Before Eminem became the world’s biggest rapper, someone had to walk his music into the rooms that mattered. Kevin Black says he was that person — and this interview explains why.

A Gatekeeper From Hip Hop’s Most Explosive Era

Former Interscope Records VP Kevin Black has seen the inside of every major turning point in late-90s and early-2000s hip hop. Now he sits down with TFU for a conversation about Suge Knight, Death Row’s rise, the golden years of Interscope, and the role he believes he played in breaking Eminem.

The interview is part oral history, part masterclass, part stand-up performance, because Black tells stories like a man who’s been holding them in for too long.

Black remembers the early days with surprising candour. “Eminem wasn’t always that guy that wanted to perform in front of Black people”, he says. “He’s kind of nervous, trust me”. Yet he also remembers watching Marshall transform into the artist who would later sell stadiums out of habit: “He’s grown to himself, and Eminem is the number one rapper in the world”.

And according to Black, his job was to figure out whether the young Detroit MC truly had the fire Jimmy Iovine claimed he had.

The Night It All Changed: Eminem vs. DMX

Black describes the moment he “tested” Eminem, a night that sounds almost mythical now.
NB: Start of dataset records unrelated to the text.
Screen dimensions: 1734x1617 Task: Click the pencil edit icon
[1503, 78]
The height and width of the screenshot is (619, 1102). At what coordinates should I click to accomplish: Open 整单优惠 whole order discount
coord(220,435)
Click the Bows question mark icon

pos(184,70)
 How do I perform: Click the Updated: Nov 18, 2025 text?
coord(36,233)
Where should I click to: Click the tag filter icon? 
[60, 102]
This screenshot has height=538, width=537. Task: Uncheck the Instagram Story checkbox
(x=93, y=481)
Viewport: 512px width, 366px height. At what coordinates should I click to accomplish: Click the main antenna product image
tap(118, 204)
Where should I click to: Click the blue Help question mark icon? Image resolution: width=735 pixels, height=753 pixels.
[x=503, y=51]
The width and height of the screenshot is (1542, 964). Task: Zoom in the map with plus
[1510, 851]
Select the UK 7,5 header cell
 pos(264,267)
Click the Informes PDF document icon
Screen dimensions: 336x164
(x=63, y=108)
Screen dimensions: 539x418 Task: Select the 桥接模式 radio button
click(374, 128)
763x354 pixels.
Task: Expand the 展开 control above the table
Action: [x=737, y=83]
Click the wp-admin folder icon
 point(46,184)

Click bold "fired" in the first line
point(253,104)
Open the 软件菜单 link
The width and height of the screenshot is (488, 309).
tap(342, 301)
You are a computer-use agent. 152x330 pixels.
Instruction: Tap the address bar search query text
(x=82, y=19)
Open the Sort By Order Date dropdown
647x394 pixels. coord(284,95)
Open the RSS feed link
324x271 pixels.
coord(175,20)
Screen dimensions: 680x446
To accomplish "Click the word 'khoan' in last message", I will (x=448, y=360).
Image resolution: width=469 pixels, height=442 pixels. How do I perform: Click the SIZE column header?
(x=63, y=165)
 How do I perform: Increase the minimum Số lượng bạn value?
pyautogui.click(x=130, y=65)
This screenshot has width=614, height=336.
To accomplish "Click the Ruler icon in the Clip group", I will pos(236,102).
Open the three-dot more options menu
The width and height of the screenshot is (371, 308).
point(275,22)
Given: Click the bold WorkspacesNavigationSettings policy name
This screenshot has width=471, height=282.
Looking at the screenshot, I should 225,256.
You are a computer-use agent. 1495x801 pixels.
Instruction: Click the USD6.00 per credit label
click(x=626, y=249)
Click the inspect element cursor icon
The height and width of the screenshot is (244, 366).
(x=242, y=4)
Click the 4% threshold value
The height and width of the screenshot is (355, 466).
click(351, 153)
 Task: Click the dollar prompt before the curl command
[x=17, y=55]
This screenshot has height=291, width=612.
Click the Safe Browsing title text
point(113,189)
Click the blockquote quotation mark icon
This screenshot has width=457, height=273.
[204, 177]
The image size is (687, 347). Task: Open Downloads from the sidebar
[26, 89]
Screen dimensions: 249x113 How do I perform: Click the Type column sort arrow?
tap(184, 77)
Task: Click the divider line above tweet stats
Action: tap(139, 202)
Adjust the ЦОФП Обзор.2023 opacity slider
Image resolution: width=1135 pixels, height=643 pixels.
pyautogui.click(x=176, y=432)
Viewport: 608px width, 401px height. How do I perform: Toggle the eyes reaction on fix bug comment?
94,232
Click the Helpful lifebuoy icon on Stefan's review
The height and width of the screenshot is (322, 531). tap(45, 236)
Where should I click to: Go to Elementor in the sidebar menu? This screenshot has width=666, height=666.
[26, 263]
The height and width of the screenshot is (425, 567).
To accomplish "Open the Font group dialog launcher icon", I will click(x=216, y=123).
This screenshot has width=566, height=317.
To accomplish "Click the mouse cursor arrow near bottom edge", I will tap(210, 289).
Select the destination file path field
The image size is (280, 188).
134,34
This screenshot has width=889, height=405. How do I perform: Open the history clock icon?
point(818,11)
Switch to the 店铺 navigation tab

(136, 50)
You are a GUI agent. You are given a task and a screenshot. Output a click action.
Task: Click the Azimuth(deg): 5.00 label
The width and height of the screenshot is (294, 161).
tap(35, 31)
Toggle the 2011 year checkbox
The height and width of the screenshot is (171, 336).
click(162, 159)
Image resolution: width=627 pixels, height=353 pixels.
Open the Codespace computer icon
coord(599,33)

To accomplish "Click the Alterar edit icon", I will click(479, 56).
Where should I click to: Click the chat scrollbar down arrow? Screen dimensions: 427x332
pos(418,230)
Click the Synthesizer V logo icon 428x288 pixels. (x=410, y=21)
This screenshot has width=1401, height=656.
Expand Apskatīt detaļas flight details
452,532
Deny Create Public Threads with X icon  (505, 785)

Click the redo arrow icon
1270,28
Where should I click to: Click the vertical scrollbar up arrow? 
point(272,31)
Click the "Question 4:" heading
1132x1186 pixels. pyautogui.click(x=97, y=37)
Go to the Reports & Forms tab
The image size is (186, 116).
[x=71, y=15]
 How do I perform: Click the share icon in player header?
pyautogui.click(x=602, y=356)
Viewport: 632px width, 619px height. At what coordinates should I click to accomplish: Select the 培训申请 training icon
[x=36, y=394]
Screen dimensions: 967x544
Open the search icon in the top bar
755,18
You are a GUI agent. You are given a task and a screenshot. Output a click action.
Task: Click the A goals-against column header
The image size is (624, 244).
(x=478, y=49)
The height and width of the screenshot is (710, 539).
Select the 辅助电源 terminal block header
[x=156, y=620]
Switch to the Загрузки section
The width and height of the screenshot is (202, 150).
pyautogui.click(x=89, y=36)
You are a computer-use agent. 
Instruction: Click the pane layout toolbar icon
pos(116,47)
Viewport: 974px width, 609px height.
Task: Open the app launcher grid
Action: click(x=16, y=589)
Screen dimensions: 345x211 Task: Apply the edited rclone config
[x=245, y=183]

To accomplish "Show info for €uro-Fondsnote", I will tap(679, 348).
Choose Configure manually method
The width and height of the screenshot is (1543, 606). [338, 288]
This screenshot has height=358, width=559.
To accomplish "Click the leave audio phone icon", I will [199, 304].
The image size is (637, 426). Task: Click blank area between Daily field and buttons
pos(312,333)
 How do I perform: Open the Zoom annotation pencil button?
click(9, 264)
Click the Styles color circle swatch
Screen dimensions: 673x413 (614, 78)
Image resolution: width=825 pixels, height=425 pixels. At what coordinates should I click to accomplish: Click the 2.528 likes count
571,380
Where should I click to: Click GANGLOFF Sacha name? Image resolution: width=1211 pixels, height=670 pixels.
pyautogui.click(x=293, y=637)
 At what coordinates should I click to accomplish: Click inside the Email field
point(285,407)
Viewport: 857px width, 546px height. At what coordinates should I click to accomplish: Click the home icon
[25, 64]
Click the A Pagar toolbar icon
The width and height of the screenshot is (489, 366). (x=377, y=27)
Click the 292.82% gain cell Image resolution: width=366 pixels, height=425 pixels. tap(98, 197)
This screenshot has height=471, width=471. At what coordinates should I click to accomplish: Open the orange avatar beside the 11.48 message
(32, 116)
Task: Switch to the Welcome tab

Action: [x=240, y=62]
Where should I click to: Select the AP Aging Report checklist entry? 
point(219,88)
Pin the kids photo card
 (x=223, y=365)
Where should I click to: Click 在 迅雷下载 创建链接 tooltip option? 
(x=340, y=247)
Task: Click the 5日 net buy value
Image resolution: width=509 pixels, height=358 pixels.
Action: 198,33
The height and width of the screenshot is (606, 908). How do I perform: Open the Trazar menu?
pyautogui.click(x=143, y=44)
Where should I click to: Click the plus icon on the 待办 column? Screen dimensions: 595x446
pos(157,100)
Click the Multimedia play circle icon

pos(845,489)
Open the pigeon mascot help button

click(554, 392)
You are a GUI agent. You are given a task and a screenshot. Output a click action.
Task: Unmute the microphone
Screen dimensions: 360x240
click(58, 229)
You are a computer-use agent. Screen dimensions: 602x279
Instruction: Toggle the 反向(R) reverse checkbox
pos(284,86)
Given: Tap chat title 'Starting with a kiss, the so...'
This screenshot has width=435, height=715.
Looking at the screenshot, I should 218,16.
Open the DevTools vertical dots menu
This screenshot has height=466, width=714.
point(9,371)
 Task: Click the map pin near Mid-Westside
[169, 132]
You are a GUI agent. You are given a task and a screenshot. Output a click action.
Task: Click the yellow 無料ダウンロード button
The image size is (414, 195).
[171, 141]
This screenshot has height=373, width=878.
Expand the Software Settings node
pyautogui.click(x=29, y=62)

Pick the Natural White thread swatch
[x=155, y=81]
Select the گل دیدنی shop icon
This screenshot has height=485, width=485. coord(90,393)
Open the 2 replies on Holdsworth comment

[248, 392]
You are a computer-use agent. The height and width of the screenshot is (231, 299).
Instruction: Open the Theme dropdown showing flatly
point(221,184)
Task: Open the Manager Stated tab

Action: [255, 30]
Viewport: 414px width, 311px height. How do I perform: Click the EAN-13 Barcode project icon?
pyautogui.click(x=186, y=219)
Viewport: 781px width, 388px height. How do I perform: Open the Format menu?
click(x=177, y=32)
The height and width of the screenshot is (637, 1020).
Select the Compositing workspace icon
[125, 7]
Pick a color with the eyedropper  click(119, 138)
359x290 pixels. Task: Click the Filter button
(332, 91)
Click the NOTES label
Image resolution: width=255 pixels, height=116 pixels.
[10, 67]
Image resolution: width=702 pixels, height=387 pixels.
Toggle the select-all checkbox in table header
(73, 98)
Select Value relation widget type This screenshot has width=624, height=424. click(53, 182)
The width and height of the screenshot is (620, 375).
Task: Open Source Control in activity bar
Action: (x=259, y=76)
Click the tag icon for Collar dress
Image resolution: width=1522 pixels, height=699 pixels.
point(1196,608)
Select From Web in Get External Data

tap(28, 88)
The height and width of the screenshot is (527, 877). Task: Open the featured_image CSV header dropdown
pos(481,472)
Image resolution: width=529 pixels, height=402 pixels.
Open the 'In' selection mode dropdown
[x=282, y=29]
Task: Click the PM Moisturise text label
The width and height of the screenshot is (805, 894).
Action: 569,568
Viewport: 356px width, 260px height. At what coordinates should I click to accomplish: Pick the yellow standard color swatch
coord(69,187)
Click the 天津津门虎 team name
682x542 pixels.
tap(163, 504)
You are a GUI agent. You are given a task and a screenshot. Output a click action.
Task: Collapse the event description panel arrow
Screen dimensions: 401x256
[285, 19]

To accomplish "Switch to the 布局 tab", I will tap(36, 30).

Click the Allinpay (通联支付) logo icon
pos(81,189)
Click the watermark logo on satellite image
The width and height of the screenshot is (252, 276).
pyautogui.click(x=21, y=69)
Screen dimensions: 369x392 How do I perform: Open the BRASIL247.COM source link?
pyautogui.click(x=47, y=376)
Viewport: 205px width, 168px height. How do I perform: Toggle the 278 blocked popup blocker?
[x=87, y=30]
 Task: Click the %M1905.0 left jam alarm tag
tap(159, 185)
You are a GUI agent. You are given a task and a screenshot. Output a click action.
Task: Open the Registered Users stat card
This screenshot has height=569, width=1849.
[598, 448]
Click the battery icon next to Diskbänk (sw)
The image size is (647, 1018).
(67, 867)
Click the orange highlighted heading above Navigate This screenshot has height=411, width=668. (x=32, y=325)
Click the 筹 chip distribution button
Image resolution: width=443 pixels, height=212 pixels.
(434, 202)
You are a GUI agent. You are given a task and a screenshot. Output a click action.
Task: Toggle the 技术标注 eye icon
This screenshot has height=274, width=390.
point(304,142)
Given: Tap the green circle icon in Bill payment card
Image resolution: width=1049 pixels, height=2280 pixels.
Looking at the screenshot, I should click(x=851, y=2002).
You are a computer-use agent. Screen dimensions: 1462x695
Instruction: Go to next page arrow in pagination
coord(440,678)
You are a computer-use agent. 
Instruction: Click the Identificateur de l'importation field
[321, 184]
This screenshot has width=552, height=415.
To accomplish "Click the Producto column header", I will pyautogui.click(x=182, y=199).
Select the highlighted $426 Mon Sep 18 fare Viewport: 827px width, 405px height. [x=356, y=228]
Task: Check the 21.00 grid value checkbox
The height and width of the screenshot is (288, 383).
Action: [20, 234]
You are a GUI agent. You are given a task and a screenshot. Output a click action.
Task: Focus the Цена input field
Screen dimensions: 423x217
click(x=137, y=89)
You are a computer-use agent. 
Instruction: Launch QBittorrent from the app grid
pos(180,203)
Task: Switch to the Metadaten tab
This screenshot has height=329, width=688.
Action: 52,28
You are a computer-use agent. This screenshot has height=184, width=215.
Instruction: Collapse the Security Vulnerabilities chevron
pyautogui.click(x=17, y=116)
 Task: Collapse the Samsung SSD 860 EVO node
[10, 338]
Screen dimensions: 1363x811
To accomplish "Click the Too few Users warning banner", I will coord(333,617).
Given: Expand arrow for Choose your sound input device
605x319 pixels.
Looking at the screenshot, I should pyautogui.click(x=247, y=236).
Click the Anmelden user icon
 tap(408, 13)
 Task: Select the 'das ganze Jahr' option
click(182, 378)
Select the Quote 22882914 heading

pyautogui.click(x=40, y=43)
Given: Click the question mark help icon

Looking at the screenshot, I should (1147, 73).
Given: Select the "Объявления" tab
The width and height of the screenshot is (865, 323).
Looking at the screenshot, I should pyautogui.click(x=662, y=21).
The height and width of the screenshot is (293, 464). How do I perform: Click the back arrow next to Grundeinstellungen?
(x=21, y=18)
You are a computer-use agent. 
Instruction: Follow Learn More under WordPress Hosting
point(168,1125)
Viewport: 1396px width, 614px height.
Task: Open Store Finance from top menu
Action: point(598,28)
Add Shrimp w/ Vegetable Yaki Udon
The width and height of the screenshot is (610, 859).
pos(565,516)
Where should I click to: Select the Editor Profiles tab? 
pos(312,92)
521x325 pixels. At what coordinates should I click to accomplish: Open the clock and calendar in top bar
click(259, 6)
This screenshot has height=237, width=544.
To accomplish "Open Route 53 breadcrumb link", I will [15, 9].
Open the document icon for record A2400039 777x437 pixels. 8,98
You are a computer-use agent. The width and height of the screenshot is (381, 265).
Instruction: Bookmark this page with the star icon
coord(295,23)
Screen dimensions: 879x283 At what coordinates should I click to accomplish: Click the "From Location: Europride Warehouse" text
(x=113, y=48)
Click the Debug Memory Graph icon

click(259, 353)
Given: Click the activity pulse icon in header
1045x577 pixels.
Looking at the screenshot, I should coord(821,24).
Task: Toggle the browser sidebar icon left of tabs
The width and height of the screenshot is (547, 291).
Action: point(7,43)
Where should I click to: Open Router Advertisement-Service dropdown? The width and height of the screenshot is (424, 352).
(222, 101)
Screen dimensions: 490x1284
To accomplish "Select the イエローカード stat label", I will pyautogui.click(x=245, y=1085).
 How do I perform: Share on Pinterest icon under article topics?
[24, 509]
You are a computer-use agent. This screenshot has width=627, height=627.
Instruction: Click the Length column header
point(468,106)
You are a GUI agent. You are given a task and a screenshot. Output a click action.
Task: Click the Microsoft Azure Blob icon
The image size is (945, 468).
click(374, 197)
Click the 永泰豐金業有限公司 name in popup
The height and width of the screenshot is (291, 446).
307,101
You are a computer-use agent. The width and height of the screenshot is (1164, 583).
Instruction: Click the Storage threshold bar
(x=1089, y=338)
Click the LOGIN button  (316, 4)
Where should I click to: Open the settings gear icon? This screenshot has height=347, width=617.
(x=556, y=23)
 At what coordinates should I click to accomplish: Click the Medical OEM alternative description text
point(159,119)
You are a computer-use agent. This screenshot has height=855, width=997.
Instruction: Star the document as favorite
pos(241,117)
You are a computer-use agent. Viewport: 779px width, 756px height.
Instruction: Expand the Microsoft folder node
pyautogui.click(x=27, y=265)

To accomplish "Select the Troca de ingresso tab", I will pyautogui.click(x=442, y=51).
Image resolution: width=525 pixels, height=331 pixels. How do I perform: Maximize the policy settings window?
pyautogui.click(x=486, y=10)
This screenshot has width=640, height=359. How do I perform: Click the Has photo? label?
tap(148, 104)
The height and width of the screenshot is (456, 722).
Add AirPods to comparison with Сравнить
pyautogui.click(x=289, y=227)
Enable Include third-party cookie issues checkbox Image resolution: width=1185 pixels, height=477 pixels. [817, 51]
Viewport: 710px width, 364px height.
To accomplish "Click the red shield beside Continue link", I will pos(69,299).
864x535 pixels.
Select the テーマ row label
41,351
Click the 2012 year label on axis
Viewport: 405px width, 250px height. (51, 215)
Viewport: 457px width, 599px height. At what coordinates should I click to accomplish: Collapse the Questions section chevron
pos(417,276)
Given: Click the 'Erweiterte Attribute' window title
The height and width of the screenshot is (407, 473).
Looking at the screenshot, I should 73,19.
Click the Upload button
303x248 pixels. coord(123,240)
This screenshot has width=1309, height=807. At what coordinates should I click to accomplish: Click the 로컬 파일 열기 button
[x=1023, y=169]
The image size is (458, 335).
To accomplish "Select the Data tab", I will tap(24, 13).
He told Em they were heading to Funkmaster Flex’s Hot 97 battle show in New York. DMX was the featured battler that night. The rules were simple: freestyle only, no lines from existing records. Flex would expose any recycled bars with a brutal buzzer. “It may be one night Jay-Z battling Murder Mook, then Murder Mook battling Jadakiss. So, everybody was battling. And some of these guys were lyrical bandits”, explains Black.

Eminem didn’t flinch. “I told Eminem, tonight they got DMX. It’s up to you. You don’t win this one, we might as well just go back to California. He said, ‘Don’t worry’”.

Black tells it straight: “I know y’all gonna play this shit for the world. Eminem tore his ass up. He was not losing in New York”.

The studio, already known for legendary battles featuring rising stars and stage combatants, had rarely seen anything like it. Black recalls: “At the end, he’ll say something like, ‘Bring on the next one’. And then Flex was like, ‘Somebody call up here and get him off the stage’. Flex knew how to charge him up. It was nice”.

Black claims this was the moment he knew the kid from 8 Mile was the one to watch. And the bank Iovine was going to put behind Shady would not go bust. Blacks sums the story up with: “Eminem probably was my hardest rapper, but my best”.

The Hot 97 Engine That Lifted a Generation

To understand the significance, you have to remember where the battle happened. Funkmaster Flex’s Hot 97 show was the beating heart of New York hip hop. Flex became the first DJ to bring rap to mainstream radio there in 1992, building a nightly proving ground where anyone could rise or fold in minutes.

For a Detroit unknown to outshine DMX on that platform said everything Black needed to hear.

Story Time

Kevin Black has lived a life of extremes: Death Row boardrooms, Interscope breakthroughs, 50 Cent’s “In Da Club” promotions, and decades of cunning industry manoeuvring.

He is also an expressive storyteller, the kind who reenacts scenes, imitates voices, and refuses to clean up the language for camera.

If you want hip hop history told with volume, rhythm, and laughter, this episode is worth a full watch.